### Gösterilen Metin ###
Cinsel suç işleyenleri ilgilendiren önemli Danıştay kararı, Hadım edilmeyecekler!

Cinsel suçlardan hükümlü olanlar hadım edilmeyecek. Adalet Bakanlığının uyguladığı Cinsel dokunulmazlığa karşı suçlardan hükümlü olanlara uygulanacak tedavi ve diğer yükümlülükler hakkındaki yönetmeliğin hadım maddesi Danıştay tarafından iptal edildi. Cinsel suçları önleyecek bu maddenin iptali tartışmaları da beraberinde getirecek.

Cinsel suç işleyenleri ilgilendiren önemli Danıştay kararı, Hadım edilmeyecekler!
Editör: adalet.tv
11 Ocak 2022 - 10:39
Cinsel suç işleyen hükümlülerle ilgili önemli bir yönetmelik değişikliği yapıldı. Danıştay’ın kararı ile hükümlülerin cezalarını infaz ettikleri sırada veya koşullu salıverildikleri takdirde denetim süresi içerisinde tabii olacakları yükümlülükler, tıbbi tedavilerin ve iyileştirme programlarının belirlenmesi için Adalet Bakanlığı tarafından Cinsel dokunulmazlığa karşı suçlardan hükümlü olanlara uygulanacak tedavi ve diğer yükümlülükler hakkında yönetmelik Türk Psikiyatri Derneği tarafından Danıştay’a karşı dava açıldı. Açılan dava sonucunda dosyayı inceleyen Danıştay 10’uncu Dairesi cinsel suç işleyen şahıslarla ilgili olarak lehe bir karar vererek kamuoyunda “hadım” olarak bilinen yönetmelik maddesini iptal etti. İptal kararı Danıştay İdari Dava Daireleri Kurulu tarafından onandı.
### Kayıtlar ###
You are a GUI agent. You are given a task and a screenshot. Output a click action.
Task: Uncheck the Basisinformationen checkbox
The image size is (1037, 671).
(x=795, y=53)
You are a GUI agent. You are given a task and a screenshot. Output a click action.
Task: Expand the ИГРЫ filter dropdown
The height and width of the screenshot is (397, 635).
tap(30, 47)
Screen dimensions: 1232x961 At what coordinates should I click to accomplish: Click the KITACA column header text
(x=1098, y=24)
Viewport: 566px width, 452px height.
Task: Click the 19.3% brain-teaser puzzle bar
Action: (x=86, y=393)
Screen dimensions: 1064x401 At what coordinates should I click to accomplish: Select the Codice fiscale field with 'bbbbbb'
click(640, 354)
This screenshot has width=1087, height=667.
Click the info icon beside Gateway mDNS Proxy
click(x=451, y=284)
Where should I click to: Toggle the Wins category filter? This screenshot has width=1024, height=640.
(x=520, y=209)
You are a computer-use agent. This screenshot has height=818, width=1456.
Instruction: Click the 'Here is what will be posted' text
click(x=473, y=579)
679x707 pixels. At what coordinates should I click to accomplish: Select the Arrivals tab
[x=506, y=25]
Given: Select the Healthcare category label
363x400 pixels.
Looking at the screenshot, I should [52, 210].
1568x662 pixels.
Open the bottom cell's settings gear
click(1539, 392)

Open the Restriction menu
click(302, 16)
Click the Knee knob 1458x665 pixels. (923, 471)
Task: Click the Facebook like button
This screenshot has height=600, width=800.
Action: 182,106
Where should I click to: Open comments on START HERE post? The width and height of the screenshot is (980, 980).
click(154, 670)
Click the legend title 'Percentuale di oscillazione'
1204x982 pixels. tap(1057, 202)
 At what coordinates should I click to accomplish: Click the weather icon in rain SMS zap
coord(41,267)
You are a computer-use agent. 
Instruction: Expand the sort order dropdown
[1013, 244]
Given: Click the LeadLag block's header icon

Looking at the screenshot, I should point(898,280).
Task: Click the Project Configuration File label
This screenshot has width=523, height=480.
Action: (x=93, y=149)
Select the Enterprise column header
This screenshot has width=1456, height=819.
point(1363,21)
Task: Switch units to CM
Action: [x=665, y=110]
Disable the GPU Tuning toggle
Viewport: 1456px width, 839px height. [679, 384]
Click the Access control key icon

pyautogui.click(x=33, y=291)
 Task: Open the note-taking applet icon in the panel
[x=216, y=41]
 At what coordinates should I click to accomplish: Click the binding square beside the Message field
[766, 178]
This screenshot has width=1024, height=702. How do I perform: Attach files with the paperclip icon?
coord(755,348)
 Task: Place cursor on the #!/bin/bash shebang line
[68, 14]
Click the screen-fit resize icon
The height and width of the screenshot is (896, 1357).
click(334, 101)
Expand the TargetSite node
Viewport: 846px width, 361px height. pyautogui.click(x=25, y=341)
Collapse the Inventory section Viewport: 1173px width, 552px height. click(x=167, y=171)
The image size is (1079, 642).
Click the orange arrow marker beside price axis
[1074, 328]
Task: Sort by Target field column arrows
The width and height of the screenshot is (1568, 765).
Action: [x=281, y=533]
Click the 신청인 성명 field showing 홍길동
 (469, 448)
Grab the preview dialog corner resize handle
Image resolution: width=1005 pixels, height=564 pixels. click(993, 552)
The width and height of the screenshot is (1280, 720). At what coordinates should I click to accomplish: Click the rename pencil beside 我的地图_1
###
Çalışma Görevleri
1. Danıştay kararı haberini iki cümleyle özetleyin.
2. Danıştay kararı haberini kaldığı yerden sürdürün.
Öğeler, metinden ayrı bir kaynaktan alınmıştır.

Cevap Listesi
1. Danıştay, Adalet Bakanlığının cinsel dokunulmazlığa karşı suçlardan hükümlü olanlara uygulanacak tedavi ve diğer yükümlülükler hakkındaki yönetmeliğinde kamuoyunda "hadım" olarak bilinen maddeyi iptal etti; böylece cinsel suçlardan hükümlü olanlar hadım edilmeyecek. Danıştay 10'uncu Dairesinin verdiği iptal kararı, Danıştay İdari Dava Daireleri Kurulu tarafından onandı.

2.
Davacı Türk Psikiyatri Derneği’nin itiraz başvurusu: Yönetmelikte cinsel saldırı suçlarının bir hastalık olarak nitelendirildiği, hekimlerin mesleki özerkliğinin güvence altına alınmadığı, hakim kararının sağlık kurulu raporuna dayanılarak verileceğinin açıkça gösterilmediği, tıbbi işlemler için hastanın açık rızasının alınmasına ilişkin kanuni düzenlemeler olduğu, Yönetmeliğin hasta haklarına ilişkin ve hekim yönünden mesleğin özerk olarak uygulanmasına yönelik düzenlemeler içermediği, tedavi için hükümlünün rızasının aranmadığı, Yönetmeliğin 4. maddesinin (ı) bendindeki tedavi merkezi tanımının ve 7. maddenin 2. fıkrasının yönetmeliğin uygulaması için özel merkezleri ve alanda yetişmiş özel sağlık ekibini düzenlememesi sebebiyle noksan düzenleme niteliğinde olduğu, 7. maddenin 1. fıkrasının, tedavi tanımının kanuna aykırı olduğu, “cinsel isteğin azaltılmasının veya yok edilmesinin, bir tedavi yöntemi olmadığı, Yönetmeliğin hasta haklarına aykırı olduğu, 8. maddenin 2. fıkrasındaki “bu yükümlülüğe karar verilmeden önce hükümlü ve yükümlünün onayı aranmaz” düzenlemesi ile bunu yaptırıma bağlayan 15. maddenin 1. ve 4. fıkrasının Biyotıp sözleşmesi, Anayasa ve 1219 sayılı Tababet ve Şuabatı Sanatlarının Tarzı İcrasına Dair Kanun ile Hasta Hakları Yönetmeliğine aykırı olduğu ileri sürülmektedir.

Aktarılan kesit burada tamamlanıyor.